Was mich daran erinnert, dass ich im letzten Eintrag ein wichtige Sache vergessen habe: einer der größten Stress Faktoren im Eltern Dasein ist für mich das Gefühl des Kontrollverlusts. Das es ganz egal ist wie gut man plant und was eigentlich gemacht werden müsste, weil die Umstände es immer wieder kurzfristig durchkreuzen. Dazu kommt das Gefühl von Klaustrophobie, weil die Welt so auf das Haus, zwei Parks und den Strand zusammen schrumpft. Ich habe immer das Gefühl on Raum gebraucht und bin darum gerne unterwegs. Das ist ein wichtiges Mittel gegen Stress. Geht alles nicht mehr und man sagt sich solange , dass das alles wieder anders wird, bis man selbst Zweifel bekommt. Das beste Mittel scheint inzwischen einfach Akzeptanz zu sein und darum versuche ich auch ganz bewusst meine Ambitionen am jeden Tag zu begrenzen und mir mehr freie Zeit zum Faulenzen zu lassen und lokal Bekannte zu treffen.
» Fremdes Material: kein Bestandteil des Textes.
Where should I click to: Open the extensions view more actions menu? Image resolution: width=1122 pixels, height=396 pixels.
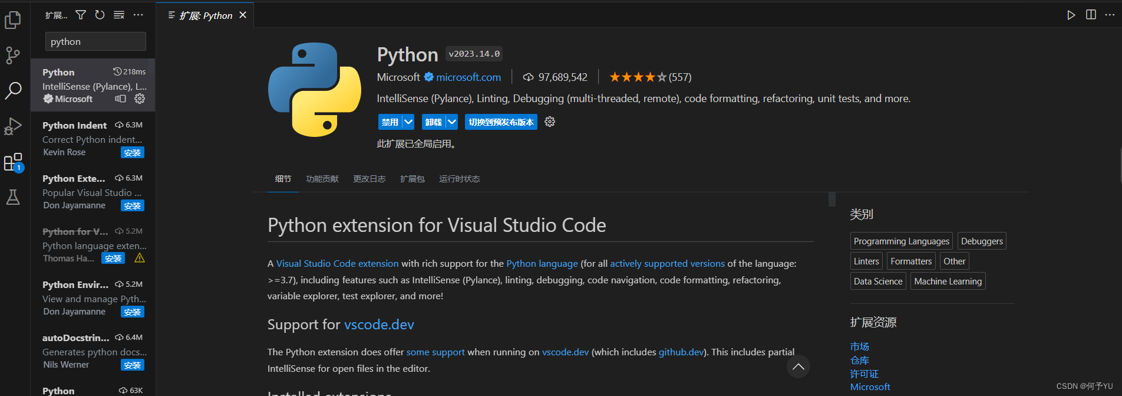pos(138,15)
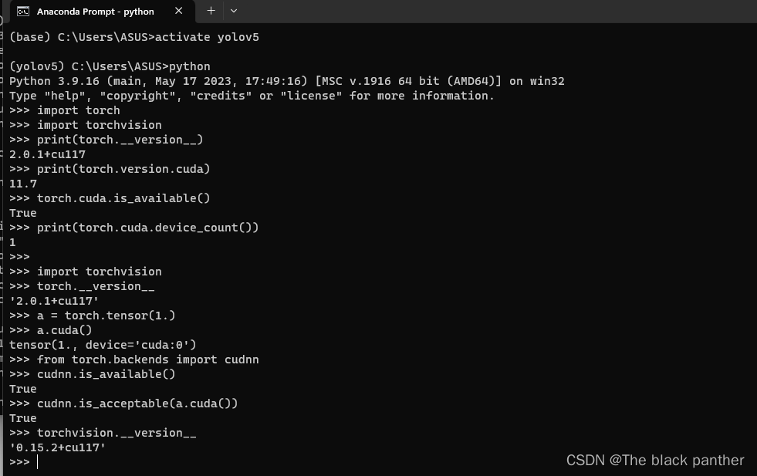Click the tensor output line with device='cuda:0'
This screenshot has width=757, height=476.
click(x=104, y=344)
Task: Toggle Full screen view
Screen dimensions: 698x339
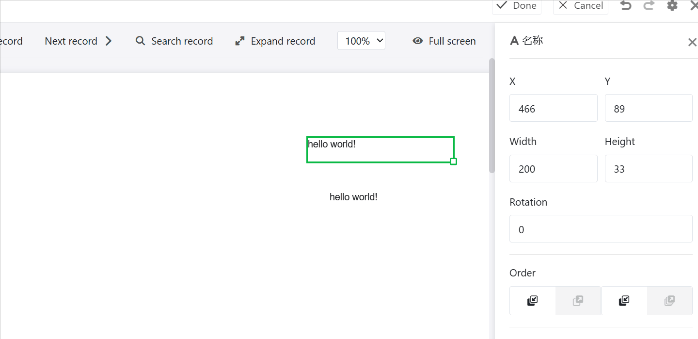Action: pos(444,41)
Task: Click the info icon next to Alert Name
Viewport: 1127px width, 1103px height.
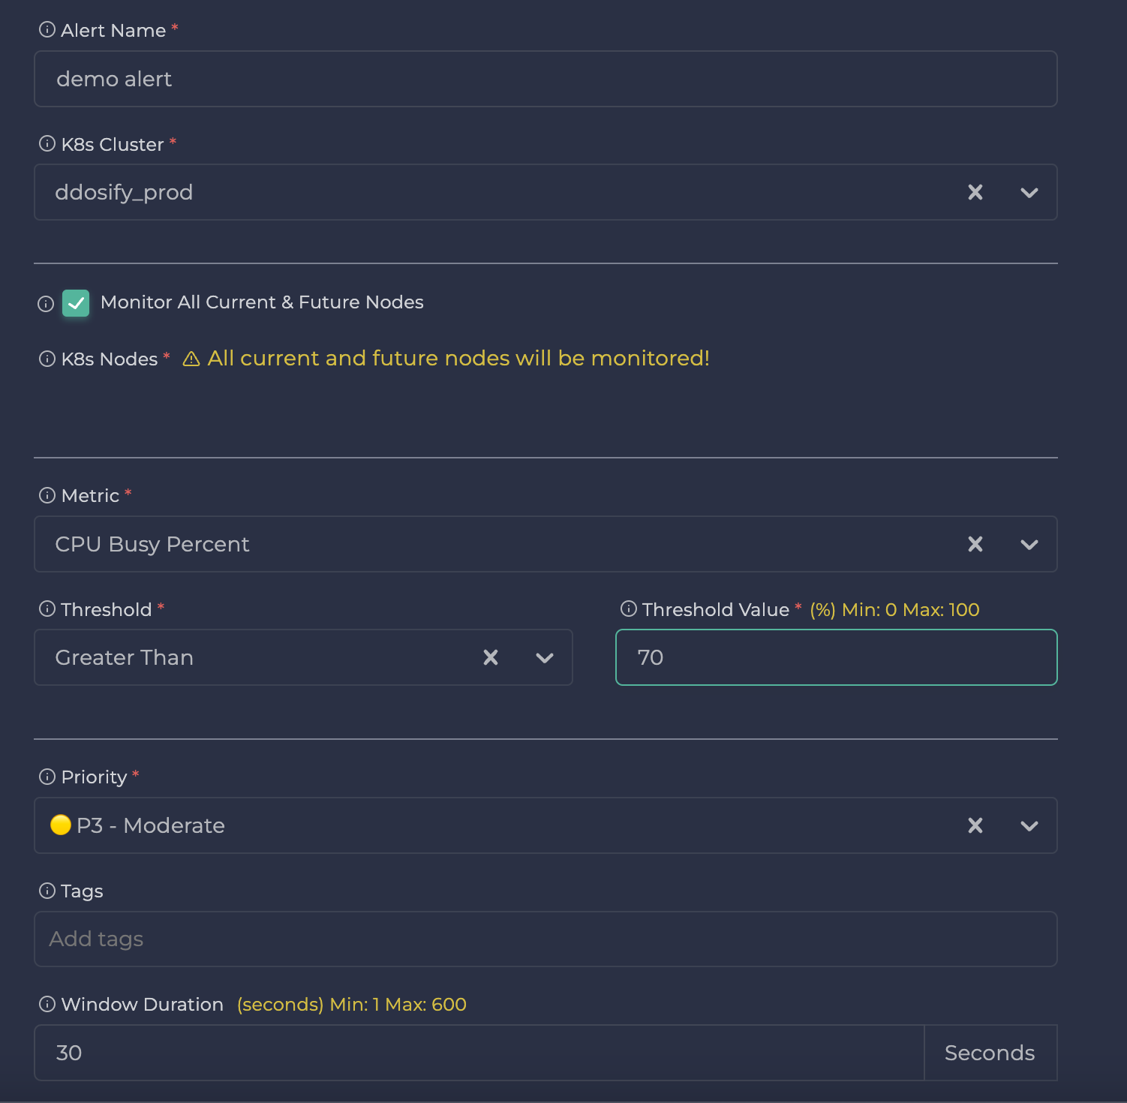Action: pos(47,29)
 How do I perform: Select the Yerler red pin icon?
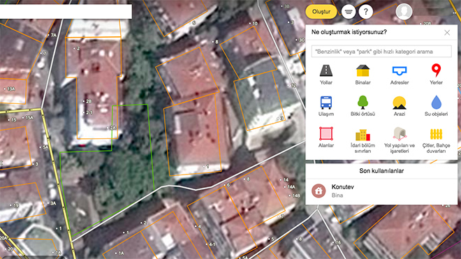pos(436,71)
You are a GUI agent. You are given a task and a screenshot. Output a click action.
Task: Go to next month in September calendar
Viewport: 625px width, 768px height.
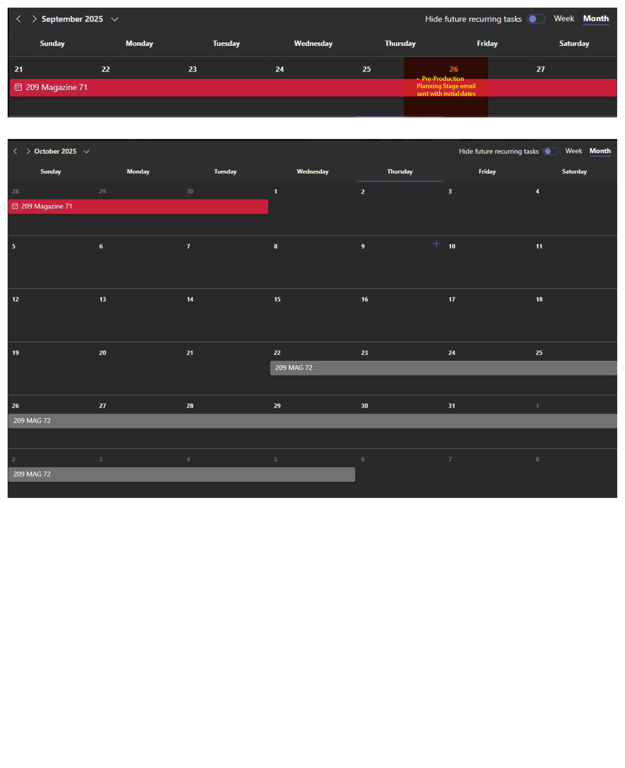click(x=34, y=19)
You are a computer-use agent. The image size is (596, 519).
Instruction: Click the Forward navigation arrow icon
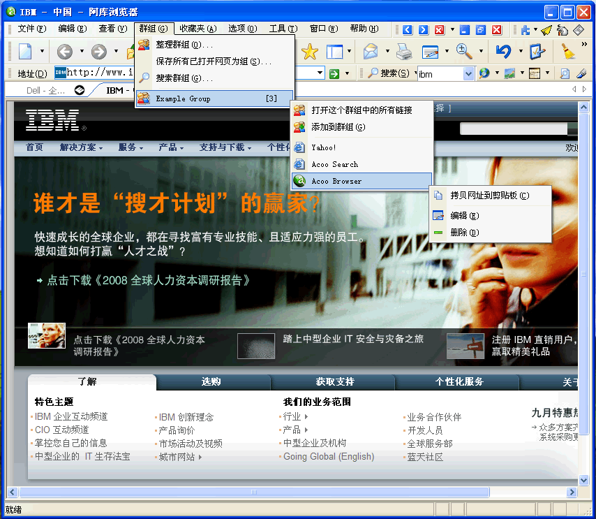click(100, 52)
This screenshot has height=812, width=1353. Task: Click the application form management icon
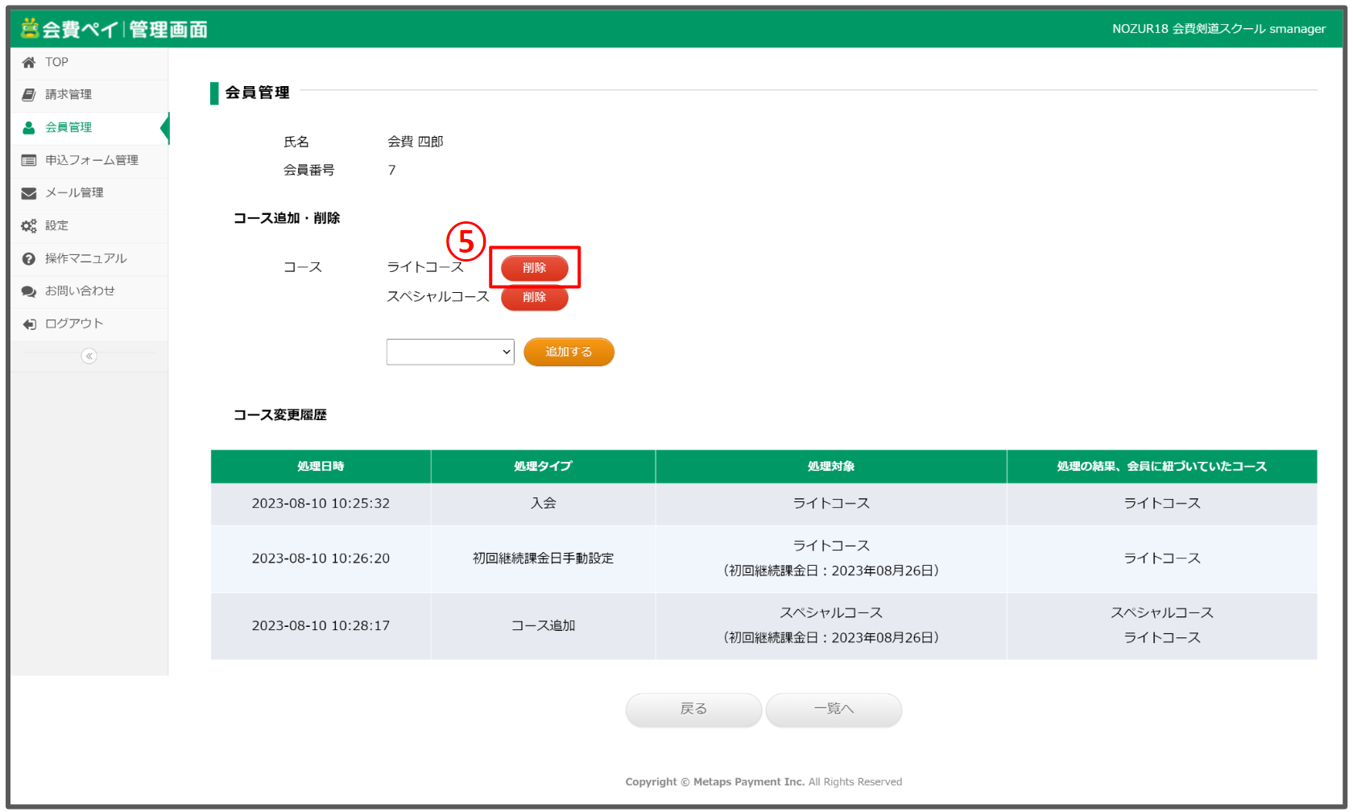tap(29, 160)
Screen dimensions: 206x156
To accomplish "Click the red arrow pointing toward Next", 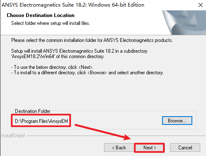I will coord(103,132).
Aber nicht alle Konsequenzen sind einfach zu ertragen. Insbesondere, so viele Leute so lange nicht sehen zu können.
Tagsüber ging es Otto trotz der Erkältung ziemlich gut. Er quasselt viel - bäbäbä und mämämä. Es fasziniert ihn, seine Hände über Oberflächen zu streichen. Inzwischen freut er sich über die Wellen am Meer, aber am allerbesten ist die Betonmauer an der Promenade.
Zuguterletzt bin ich endlich befördert worden. Das ging plötzlich ganz schnell. Gespräch am Mittwoch, entscheidung am Donnerstag. Tritt bereits morgen in Kraft. Ich komme dazu in eine neue Arbeitsgruppe innerhalb meines derzeitigen Teams. Dort geht es wohl um den Bau einiger neuer Datenverarbeitungsprozesse, aber so wirklich versteht man das eh erst nach einem Jahr darum hier keine weiteren Details. Ich werde auch zwei Leute leiten, wovor ich durchaus etwas Schiss habe. Aber immer voran. Nicht zuletzt kriege ich ja mehr Geld, was ein wenig Ellies Einkommensverlust kompensiert. Und ich habe ohnehin Zweifel das sie in einem halben Jahr tatsächlich zurück in die Vollzeit geht.